── Recorded data ──

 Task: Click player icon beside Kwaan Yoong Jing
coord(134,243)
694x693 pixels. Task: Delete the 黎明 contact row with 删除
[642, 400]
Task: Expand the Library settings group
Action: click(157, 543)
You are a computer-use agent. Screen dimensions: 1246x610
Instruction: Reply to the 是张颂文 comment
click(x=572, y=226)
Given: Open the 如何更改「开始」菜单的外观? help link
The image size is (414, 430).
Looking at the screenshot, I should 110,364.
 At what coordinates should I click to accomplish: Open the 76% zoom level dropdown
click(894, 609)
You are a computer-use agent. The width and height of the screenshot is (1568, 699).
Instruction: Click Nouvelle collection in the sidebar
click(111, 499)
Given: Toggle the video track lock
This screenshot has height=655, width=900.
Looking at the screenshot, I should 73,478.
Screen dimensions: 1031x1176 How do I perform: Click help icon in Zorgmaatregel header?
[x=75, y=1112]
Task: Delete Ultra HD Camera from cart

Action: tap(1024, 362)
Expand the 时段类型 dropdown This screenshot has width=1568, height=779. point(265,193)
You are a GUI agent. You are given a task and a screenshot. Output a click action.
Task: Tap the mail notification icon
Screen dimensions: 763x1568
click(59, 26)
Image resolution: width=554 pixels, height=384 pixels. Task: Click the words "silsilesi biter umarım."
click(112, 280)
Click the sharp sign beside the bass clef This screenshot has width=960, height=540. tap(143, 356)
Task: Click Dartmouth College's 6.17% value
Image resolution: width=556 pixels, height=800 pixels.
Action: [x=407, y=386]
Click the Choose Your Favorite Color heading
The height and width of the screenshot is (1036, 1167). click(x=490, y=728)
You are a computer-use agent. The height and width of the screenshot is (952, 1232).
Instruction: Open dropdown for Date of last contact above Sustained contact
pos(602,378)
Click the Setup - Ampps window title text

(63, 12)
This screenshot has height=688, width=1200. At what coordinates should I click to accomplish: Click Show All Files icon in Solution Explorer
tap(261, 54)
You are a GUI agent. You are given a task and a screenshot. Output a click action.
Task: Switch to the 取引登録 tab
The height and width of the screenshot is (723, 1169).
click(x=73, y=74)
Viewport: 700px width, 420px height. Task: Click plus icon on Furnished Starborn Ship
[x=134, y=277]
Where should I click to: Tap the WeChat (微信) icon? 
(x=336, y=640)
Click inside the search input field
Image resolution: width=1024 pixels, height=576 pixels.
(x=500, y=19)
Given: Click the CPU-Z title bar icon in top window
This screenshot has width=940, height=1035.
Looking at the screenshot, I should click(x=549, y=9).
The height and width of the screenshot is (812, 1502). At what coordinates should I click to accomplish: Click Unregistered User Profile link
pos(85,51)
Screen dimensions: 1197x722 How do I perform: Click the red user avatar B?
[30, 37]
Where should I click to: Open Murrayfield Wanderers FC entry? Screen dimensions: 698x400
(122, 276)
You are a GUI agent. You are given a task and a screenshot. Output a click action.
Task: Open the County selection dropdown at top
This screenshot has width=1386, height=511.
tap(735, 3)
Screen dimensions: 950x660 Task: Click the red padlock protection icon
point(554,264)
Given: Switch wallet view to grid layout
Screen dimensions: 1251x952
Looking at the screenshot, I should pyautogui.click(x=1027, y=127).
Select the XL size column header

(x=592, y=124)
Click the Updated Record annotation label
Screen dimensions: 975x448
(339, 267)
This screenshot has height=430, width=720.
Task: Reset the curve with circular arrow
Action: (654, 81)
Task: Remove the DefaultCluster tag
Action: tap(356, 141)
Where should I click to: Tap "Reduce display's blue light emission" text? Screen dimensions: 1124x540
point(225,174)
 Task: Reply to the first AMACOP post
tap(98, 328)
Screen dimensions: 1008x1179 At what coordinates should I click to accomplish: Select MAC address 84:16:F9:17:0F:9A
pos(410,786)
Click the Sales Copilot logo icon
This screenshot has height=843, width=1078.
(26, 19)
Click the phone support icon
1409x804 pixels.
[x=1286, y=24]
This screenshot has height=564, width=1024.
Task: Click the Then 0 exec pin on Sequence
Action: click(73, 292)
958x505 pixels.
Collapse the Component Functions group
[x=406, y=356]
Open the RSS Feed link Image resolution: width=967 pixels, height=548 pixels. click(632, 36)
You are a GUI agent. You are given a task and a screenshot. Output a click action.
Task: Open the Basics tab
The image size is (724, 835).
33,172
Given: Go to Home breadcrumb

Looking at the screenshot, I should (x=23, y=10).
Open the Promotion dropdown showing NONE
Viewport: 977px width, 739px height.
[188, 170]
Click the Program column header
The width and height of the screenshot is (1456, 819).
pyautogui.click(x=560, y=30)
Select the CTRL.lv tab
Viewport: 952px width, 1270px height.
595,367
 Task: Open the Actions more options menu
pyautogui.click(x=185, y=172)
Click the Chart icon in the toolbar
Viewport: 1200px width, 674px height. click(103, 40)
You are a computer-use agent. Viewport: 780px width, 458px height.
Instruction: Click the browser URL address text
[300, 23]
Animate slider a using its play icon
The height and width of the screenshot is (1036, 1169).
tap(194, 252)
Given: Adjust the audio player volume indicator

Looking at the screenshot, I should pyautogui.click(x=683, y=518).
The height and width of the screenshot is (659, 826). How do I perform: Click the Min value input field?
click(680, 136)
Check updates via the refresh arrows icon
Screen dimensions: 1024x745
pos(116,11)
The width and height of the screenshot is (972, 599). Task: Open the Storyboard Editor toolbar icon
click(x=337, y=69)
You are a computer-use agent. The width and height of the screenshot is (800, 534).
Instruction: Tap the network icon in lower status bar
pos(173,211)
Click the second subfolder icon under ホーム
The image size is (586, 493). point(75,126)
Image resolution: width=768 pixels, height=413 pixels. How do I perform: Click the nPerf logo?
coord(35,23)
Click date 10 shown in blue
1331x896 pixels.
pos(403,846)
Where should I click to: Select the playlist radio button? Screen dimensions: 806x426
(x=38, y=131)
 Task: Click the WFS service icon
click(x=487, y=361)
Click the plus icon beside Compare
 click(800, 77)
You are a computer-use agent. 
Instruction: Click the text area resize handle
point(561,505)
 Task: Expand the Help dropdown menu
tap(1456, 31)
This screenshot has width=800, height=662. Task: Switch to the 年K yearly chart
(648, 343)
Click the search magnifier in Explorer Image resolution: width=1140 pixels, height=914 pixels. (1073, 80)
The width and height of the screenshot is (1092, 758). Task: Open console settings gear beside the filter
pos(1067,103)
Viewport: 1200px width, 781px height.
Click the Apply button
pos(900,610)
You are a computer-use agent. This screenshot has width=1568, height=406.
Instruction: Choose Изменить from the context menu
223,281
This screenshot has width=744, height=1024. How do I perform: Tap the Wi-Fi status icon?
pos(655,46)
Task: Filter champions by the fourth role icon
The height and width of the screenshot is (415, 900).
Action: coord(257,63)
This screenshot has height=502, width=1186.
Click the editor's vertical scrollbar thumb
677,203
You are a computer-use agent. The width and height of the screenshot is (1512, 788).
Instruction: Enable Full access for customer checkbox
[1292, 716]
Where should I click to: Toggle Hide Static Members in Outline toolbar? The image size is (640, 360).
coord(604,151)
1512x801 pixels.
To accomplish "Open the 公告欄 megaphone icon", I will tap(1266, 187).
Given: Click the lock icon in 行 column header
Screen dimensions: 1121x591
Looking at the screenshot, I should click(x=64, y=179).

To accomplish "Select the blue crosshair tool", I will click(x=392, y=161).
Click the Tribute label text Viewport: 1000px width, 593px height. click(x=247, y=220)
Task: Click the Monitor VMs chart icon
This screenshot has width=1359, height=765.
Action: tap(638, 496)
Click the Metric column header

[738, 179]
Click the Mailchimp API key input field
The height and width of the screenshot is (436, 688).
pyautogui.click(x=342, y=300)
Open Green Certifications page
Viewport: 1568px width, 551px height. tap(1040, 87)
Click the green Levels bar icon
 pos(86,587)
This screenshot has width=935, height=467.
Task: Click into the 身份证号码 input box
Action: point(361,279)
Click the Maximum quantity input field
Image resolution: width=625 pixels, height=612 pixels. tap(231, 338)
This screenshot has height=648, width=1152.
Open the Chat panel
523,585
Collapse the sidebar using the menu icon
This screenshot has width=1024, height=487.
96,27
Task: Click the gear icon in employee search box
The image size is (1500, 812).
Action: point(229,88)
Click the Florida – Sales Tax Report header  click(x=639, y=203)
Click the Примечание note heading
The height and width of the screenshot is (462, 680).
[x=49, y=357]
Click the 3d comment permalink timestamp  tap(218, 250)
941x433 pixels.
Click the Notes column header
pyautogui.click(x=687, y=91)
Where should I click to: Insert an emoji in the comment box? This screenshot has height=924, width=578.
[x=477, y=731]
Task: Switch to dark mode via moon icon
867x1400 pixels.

───

Your answer should reproduce each line of the listing that holds the word "label".

Click the Updated Record annotation label
Click the Tribute label text Viewport: 1000px width, 593px height. click(x=247, y=220)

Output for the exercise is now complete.